Jaka mengingatkan pejabat struktural seperti Pengguna Anggaran (PA), Kuasa Pengguna Anggaran (KPA), dan Pejabat Pembuat Komitmen (PPK) agar berhati-hati menerima jabatan baru hasil mutasi. Waktu penyerapan anggaran yang terbatas akibat penggabungan APBD induk dan PAK rawan menimbulkan masalah hukum.
Isu lain yang menjadi perhatian serius GPI adalah dugaan ketidakadilan dalam distribusi anggaran APBD. Mereka mengkritisi adanya rencana memberikan porsi anggaran lebih besar ke wilayah Blitar Barat dibandingkan wilayah lain.

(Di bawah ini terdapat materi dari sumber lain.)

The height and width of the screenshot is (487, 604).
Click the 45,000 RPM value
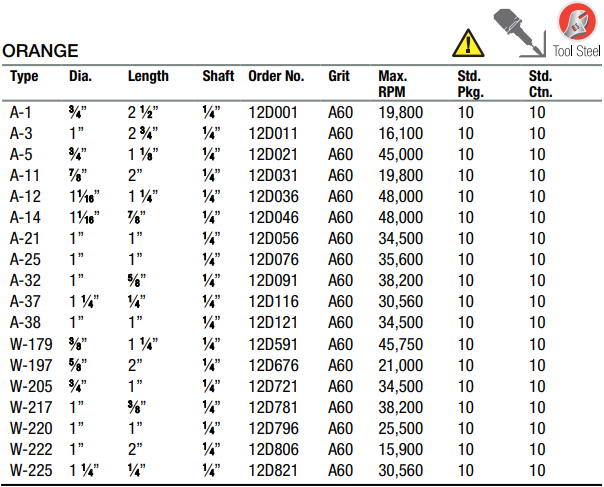tap(400, 155)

Menurut GPI, ketimpangan ini berpotensi menimbulkan konflik sosial yang bisa mengganggu stabilitas masyarakat dan menghambat pembangunan secara merata.

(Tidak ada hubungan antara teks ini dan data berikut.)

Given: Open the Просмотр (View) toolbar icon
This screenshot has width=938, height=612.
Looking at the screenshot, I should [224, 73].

Aksi GPI kali ini menjadi suara lantang masyarakat Blitar yang menuntut agar pengelolaan dana publik dilakukan dengan transparan, akuntabel, dan adil untuk seluruh warga.
Demonstrasi berakhir dengan tertib, ditutup dengan penyerahan pernyataan sikap kepada DPRD dan Bupati Blitar sebagai bentuk desakan agar pengelolaan APBD segera diperbaiki demi masa depan Kabupaten Blitar yang lebih baik. ( marlin)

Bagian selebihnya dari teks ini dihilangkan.